The **scalar projection** of a onto b is comp_b(a) = a · b / ‖b‖, a signed number representing how far a extends in b’s direction. The **vector projection** is proj_b(a) = (a · b / b · b) b, which is the actual vector component of a along b. The projection is positive when the angle is acute, zero when perpendicular, and negative (pointing opposite to b) when obtuse. Crucially, proj_b(a) ≠ proj_a(b) — projection is **not symmetric**, and swapping a and b produces a vector in a different direction.
The **rejection** rej_b(a) = a − proj_b(a) is the component of a perpendicular to b. Together, projection and rejection produce an **orthogonal decomposition**: a = proj_b(a) + rej_b(a), with proj ⊥ rej. This decomposition is the heart of the **Gram-Schmidt process**, which builds an orthonormal basis by repeatedly subtracting projections onto previously orthogonalized vectors. The Pythagorean theorem applies: ‖a‖² = ‖proj‖² + ‖rej‖², providing a consistency check.
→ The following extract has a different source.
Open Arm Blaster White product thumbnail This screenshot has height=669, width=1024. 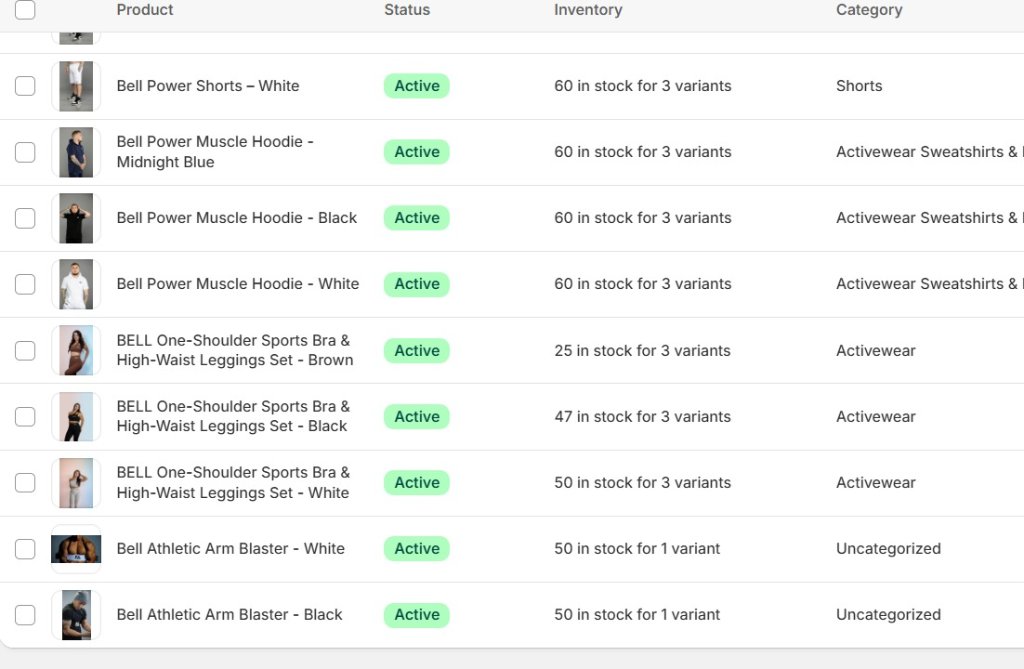[76, 549]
In **physics**, work W = F · d = ‖F‖ · comp_d(F) is the scalar projection of force along displacement. In **least squares regression**, the solution â = proj_{col(X)} b projects the observation vector onto the column space of X, minimizing the residual (rejection). In **signal processing**, projecting a signal onto a basis function extracts that frequency component (Fourier analysis). In **robotics**, projecting a desired trajectory onto the feasible space produces the closest achievable motion. Understanding projection and rejection is how mathematicians and engineers decompose complex problems into simpler, orthogonal parts.
Last updated:
The scalar projection is a single number measuring how far a extends in b's direction (positive or negative). The vector projection is the actual vector component of a along b — it has both magnitude and direction (along b).
The rejection is a − proj_b(a), the part of a perpendicular to b. Projection and rejection together reconstruct a: a = proj_b(a) + rej_b(a). The rejection is always orthogonal to b.
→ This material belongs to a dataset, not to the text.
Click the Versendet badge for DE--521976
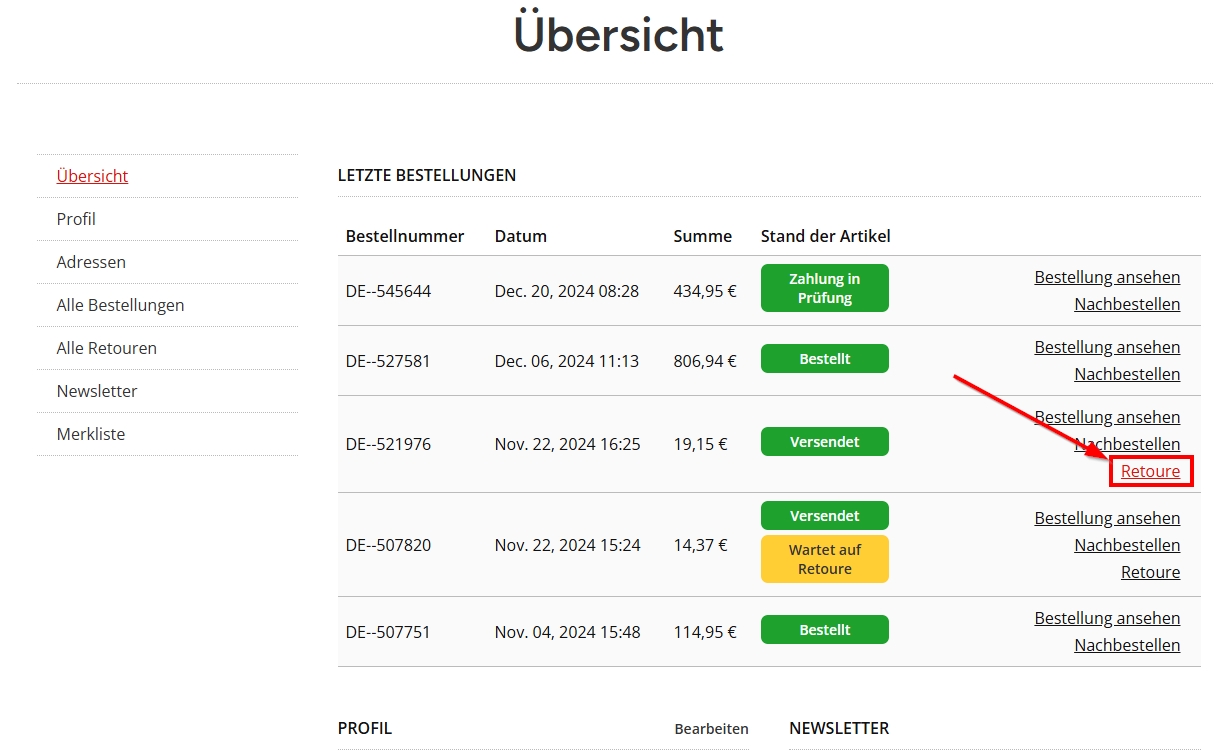 pyautogui.click(x=824, y=441)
The projection is zero when a is perpendicular to b (a · b = 0). In this case, a has no component along b's direction, and the rejection equals a itself.
Yes! Scaling b doesn't change the projection because the formula proj_b(a) = (a · b / b · b) b is invariant to scaling. The direction matters, not the length.
Gram-Schmidt orthogonalizes vectors by iteratively subtracting projections. To make v₂ orthogonal to u₁, compute v₂ − proj_{u₁}(v₂) — this is exactly the rejection of v₂ with respect to u₁.
A negative scalar projection means the angle between a and b is obtuse (> 90°). The vector projection then points in the opposite direction to b, meaning a's component along b opposes b's direction.